Essential roles of PI(3)K–p110β in cell growth, metabolism and tumorigenesis

Abstract

The two most widely expressed isoforms of class 1 PI3 kinases are p110alpha and p110beta. Previously, the p110-alpha isoform has been implicated in growth factor and insulin signalling, as well as in tumorigenesis. Now the analysis of mutant mice reveals a major role for p110-beta in the regulation of insulin-dependent metabolic changes and in tumour formation. Interestingly, some of the effects are mediated by a kinase-independent function of p110-beta.

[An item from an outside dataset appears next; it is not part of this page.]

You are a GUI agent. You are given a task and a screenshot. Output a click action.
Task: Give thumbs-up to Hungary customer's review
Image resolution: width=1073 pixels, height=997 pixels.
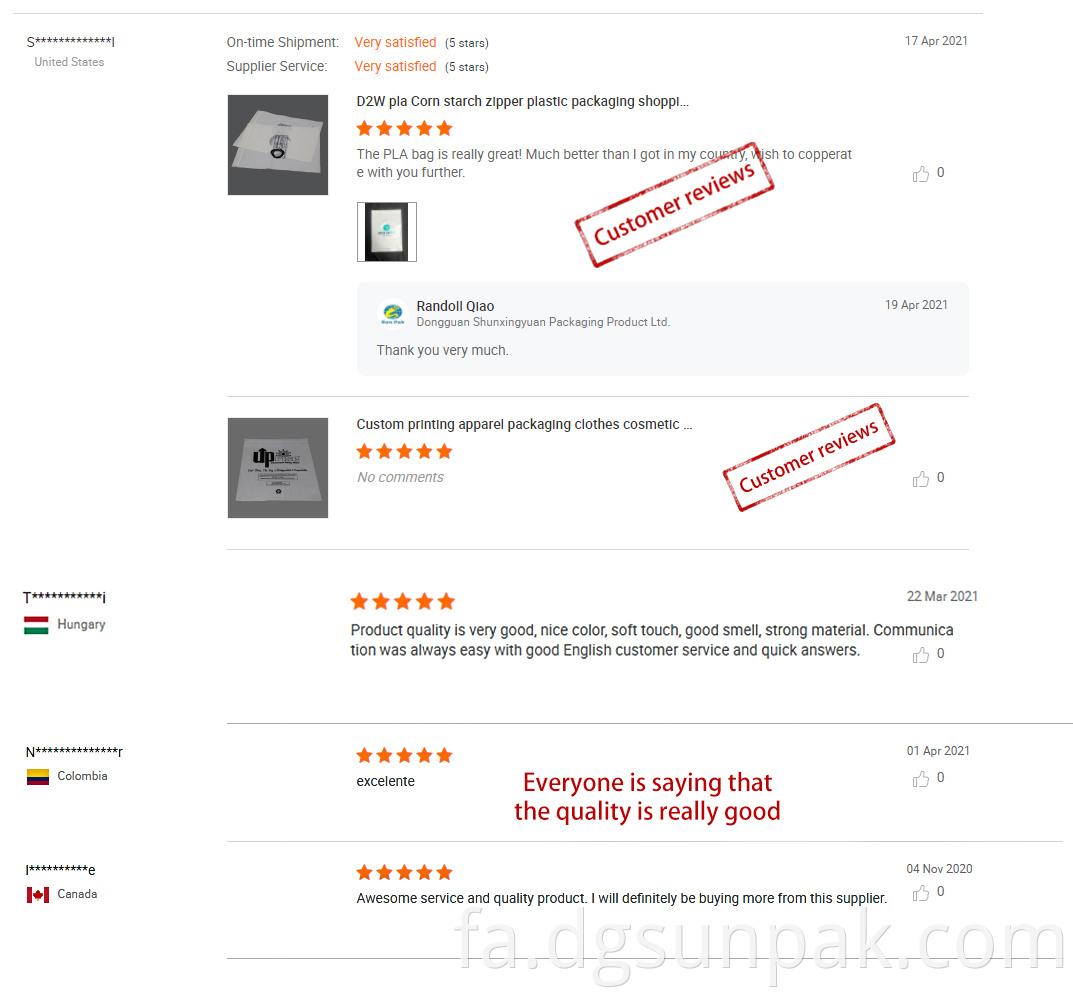point(920,655)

On activation by receptors, the ubiquitously expressed class IA isoforms (p110α and p110β) of phosphatidylinositol-3-OH kinase (PI(3)K) generate lipid second messengers, which initiate multiple signal transduction cascades1,2,3,4,5. Recent studies have demonstrated specific functions for p110α in growth factor and insulin signalling6,7,8. To probe for distinct functions of p110β, we constructed conditional knockout mice. Here we show that ablation of p110β in the livers of the resulting mice leads to impaired insulin sensitivity and glucose homeostasis, while having little effect on phosphorylation of Akt, suggesting the involvement of a kinase-independent role of p110β in insulin metabolic action. Using established mouse embryonic fibroblasts, we found that removal of p110β also had little effect on Akt phosphorylation in response to stimulation by insulin and epidermal growth factor, but resulted in retarded cell proliferation. Reconstitution of p110β-null cells with a wild-type or kinase-dead allele of p110β demonstrated that p110β possesses kinase-independent functions in regulating cell proliferation and trafficking. However, the kinase activity of p110β was required for G-protein-coupled receptor signalling triggered by lysophosphatidic acid and had a function in oncogenic transformation. Most strikingly, in an animal model of prostate tumour formation induced by Pten loss, ablation of p110β (also known as Pik3cb), but not that of p110α (also known as Pik3ca), impeded tumorigenesis with a concomitant diminution of Akt phosphorylation. Taken together, our findings demonstrate both kinase-dependent and kinase-independent functions for p110β, and strongly indicate the kinase-dependent functions of p110β as a promising target in cancer therapy.